Due to hold an investor day this week, the bank – which is the world’s biggest lender by market capitalisation – will announce its growth strategy, but it is unsure whether the UK bank launch will be mentioned.
Currently in discussions with the country’s financial regulators according to Sky News sources, the bank is expected to launch later this year. With the UK having experienced a period of excessively low interest rates, the launch could spur a shake up in competition and prices among incumbent lenders.
So far, JP Morgan’s consumer banking business has mainly operated in the US. Fellow US bank giant Goldman Sachs launched its retail consumer bank Marcus in the UK two years ago, but the current offering is smaller than what JP Morgan intends to launch.

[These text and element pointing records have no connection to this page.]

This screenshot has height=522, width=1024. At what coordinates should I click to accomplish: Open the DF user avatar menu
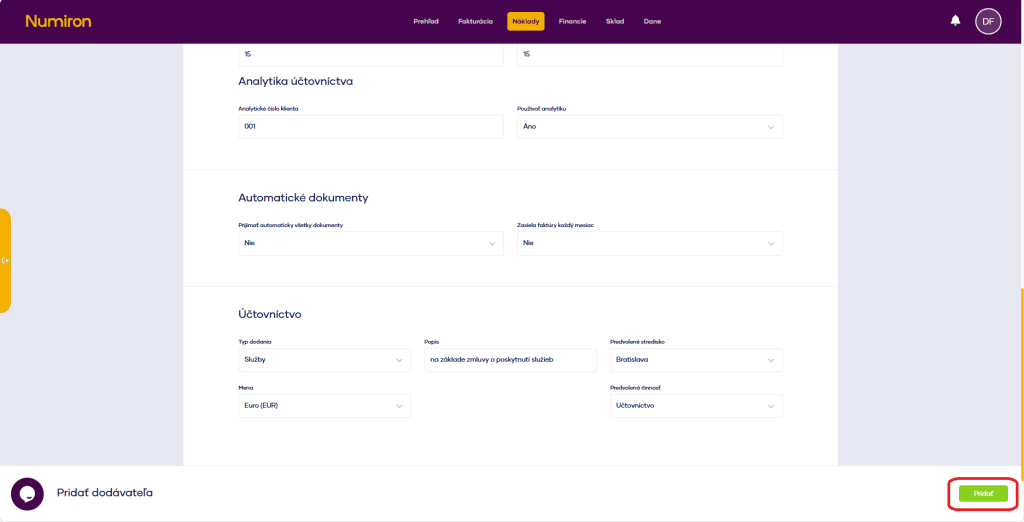tap(988, 21)
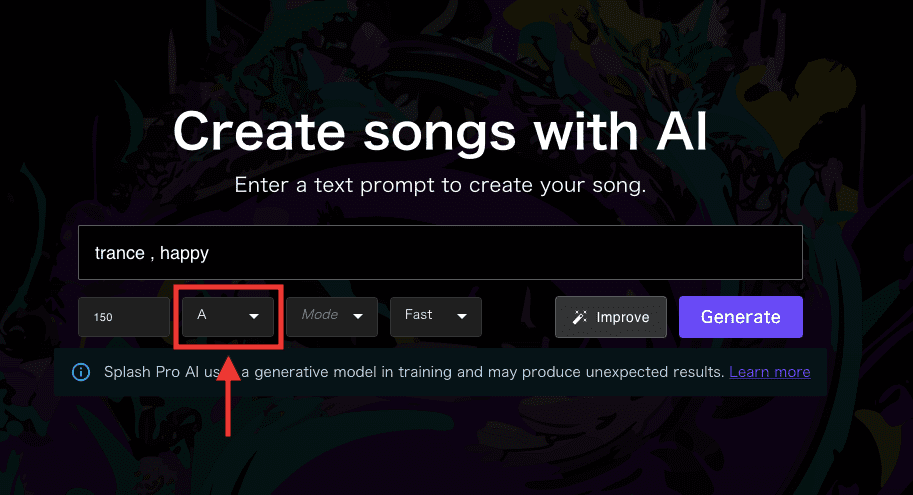Screen dimensions: 913x495
Task: Open the Mode dropdown
Action: click(332, 317)
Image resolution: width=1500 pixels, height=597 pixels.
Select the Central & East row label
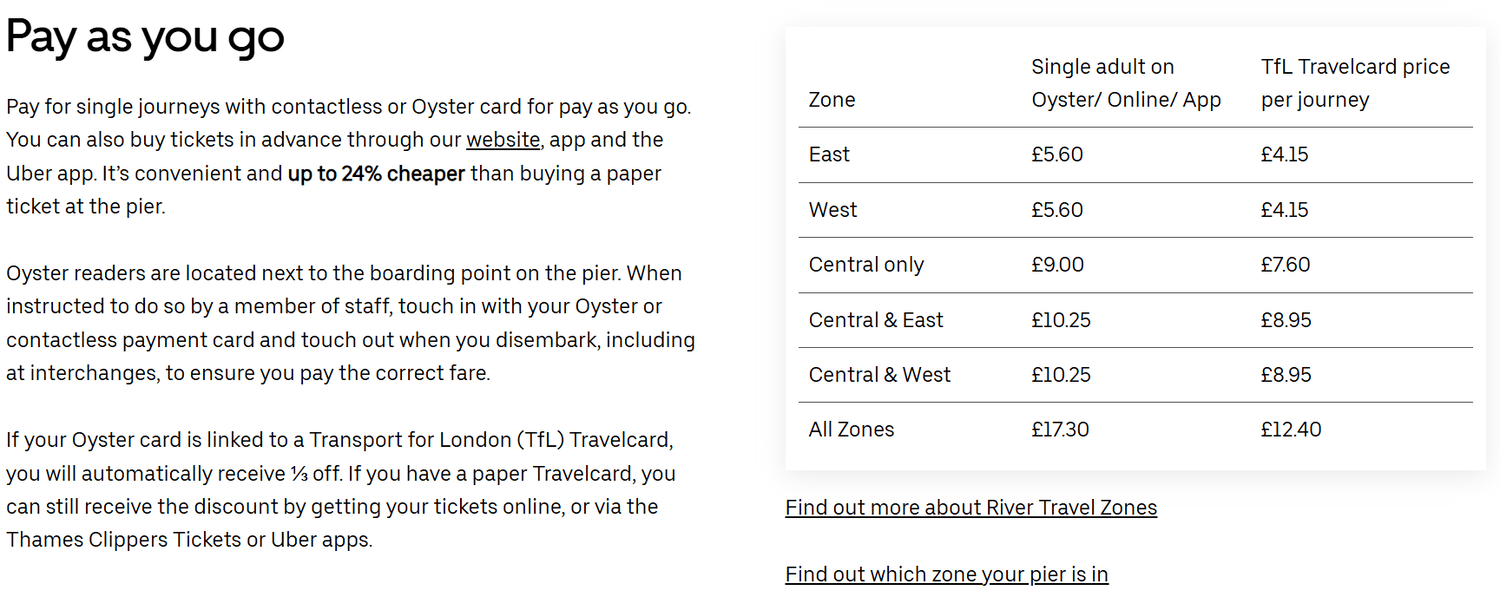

Less than eight months after Marcus landed in the UK, the bank had attracted more than a quarter of a million British customers and more than $8 billion in UK deposits. The bank puts its early success down to a high interest rate offering of 1.5%, and its relation to the household Goldman name.
But in December, the Sunday Telegraph reported that Goldman was slowing its UK growth of Marcus to avoid hitting the $25 billion deposit threshold which would require it to ring-fence its retail banking intake from riskier investment activity – operations Goldman and JP Morgan specialise in.
JP Morgan’s plans to launch its own UK digital bank will be led by Clive Adamson, who is former head of supervision at the Financial Conduct Authority (FCA) and a non-executive director at JP Morgan Securities, the Financial Times reports.
Read more: JP Morgan’s secretive UK digital bank plans revealed
The bank is likely to offer savings and current accounts, as well as a range of open banking services and loan products. It is not clear whether it will also tap the UK mortgage market.
Previous digital bank Finn, created by JP Morgan in 2018 for US consumers, was closed a year after its launch date. The industry speculated that Finn, which did not release official numbers, only had 47,000 customers when it closed.
The failed launch was put down to a mixture of lacking differentiation from the bank’s Chase mobile banking app,the roll-out of more branches in areas the bank was trying to tap through digital-only Finn, and the lack of an enticing offering such as Goldman’s Marcus rivalling interest rate of 2.25% in the US.
JP Morgan will be entering into a tough market for challengers in the UK. With N26’s announcement of its departure two weeks ago, which was justified by Brexit but speculated by many as a result of low customer acquisition, it’s clear that new digital banks need to discern themselves and understand new markets before executing their plans.
“Many retail banks globally are facing squeezed margins, increasingly competitive markets and operational costs that they cannot do anything about but while having to spend billions and billions to maintain them,” says 11:FS’ CEO David Brear on the news. “A greenfield challenger in this vein is their best way to do something about this quickly and avoid being the next victim of corporate evolutionary leaps in the way players of the past like Nokia or Kodak.”
JP Morgan’s entrance into the UK is likely going to target a bigger audience than obvious rivals such as Goldman’s Marcus, and comes as Brexit pushes many international banks to move their EU trading and lending operations out of the UK.